DTDs validate XML data formats as do XML schemas, which include XDR and XSD. This section covers DTD versus XDR schemas in detail.
First look at the DTD, as shown in Listing A.4.
<?xml version='1.0' encoding='UTF-8' ?> <!ELEMENT Transactions (Transaction+)> <!ATTLIST Transactions location CDATA #REQUIRED type CDATA #REQUIRED > <!ELEMENT Transaction (Amount , Type , Facility , Location)> <!ATTLIST Transaction date CDATA #REQUIRED id CDATA #REQUIRED > <!ELEMENT Amount (#PCDATA)*> <!ATTLIST Amount currency (usd ) #REQUIRED > <!ELEMENT Type (#PCDATA)*> <!ELEMENT Facility (#PCDATA)*> <!ELEMENT Location (Name , Address)> <!ELEMENT Name (#PCDATA)*> <!ELEMENT Address (#PCDATA)*> |
The first line in the DTD is an XML processing instruction.
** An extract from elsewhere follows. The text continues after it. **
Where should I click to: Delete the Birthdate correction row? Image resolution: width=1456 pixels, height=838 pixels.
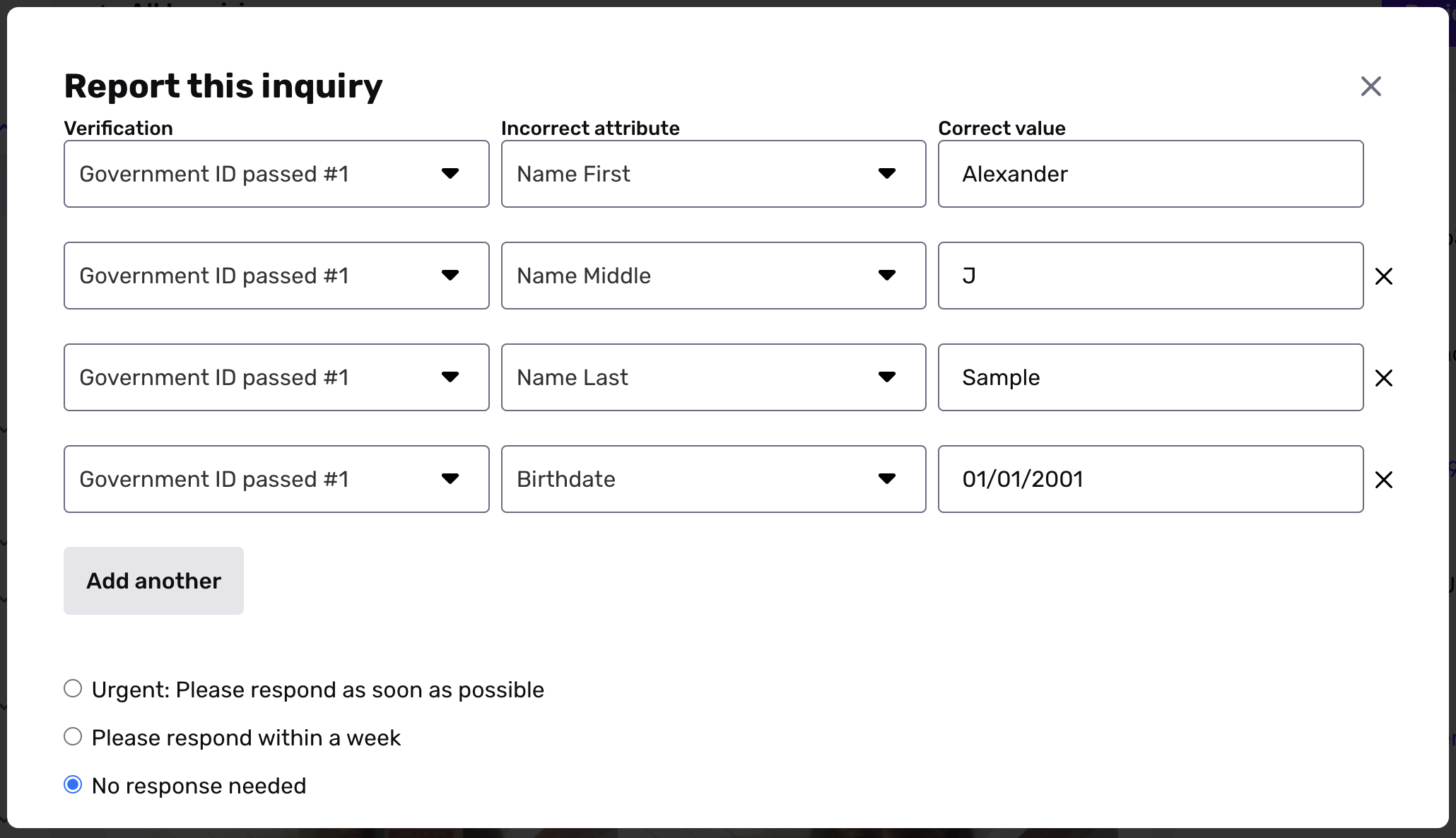pyautogui.click(x=1383, y=480)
This tells the application that it is dealing with an XML 1.0 DTD, rather than an SGML DTD, and that the characters are encoded in 8-bit Unicode.
The second line dictates that the first element in the document must be a <Transactions> element and that one or more <Transaction> tags will follow it. The plus (+) sign in the second line is the operator that determines the number of elements allowed in a particular node list. A node list is a record of the number of elements meeting a certain criteria. For instance, the length of the node list for <Transaction> elements in our XML instance is 2 (or 1, on a zero-based scale, for those programmers who will hold me to that). This is because there are two <Transaction> nodes in the document. If we add another <Transaction> element to the document, the length will be three.
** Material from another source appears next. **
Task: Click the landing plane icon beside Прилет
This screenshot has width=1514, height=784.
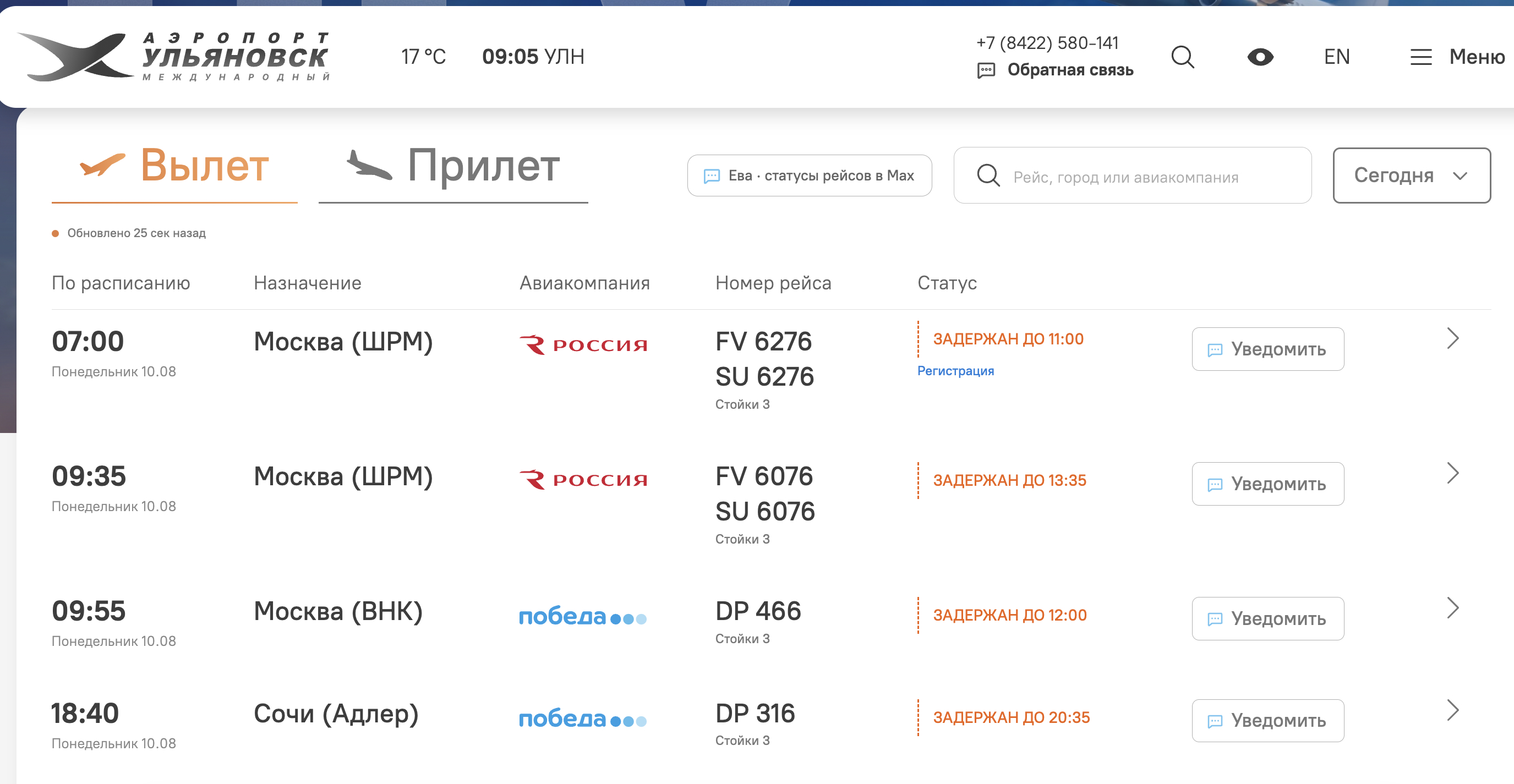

The third and fourth lines define attributes that belong to the <Transactions> element. In this case, you have two attributes, named location and type. Both are required, and each consists of CDATA, or Character Data, which means that the characters in the attributes will be ignored by the XML parser and treated as normal text.
The fifth through the fourteenth lines convey much of the same to the XML application as the second, third, and fourth lines. The application, in this case, should expect a <Transaction> element with an <Amount> child node, a <Type> child node, a <Facility> child node, and a <Location> child node. Each of the child nodes contains PCDATA—Parsed Character Data, which means that the XML parser will search the text for things such as additional elements and any possible entity references.
At this point, you should be grasping how a DTD defines the element and attribute names in an XML document, as well as the markup's structure. Now look at Listing A.5, which shows how the same XML is defined using XDR.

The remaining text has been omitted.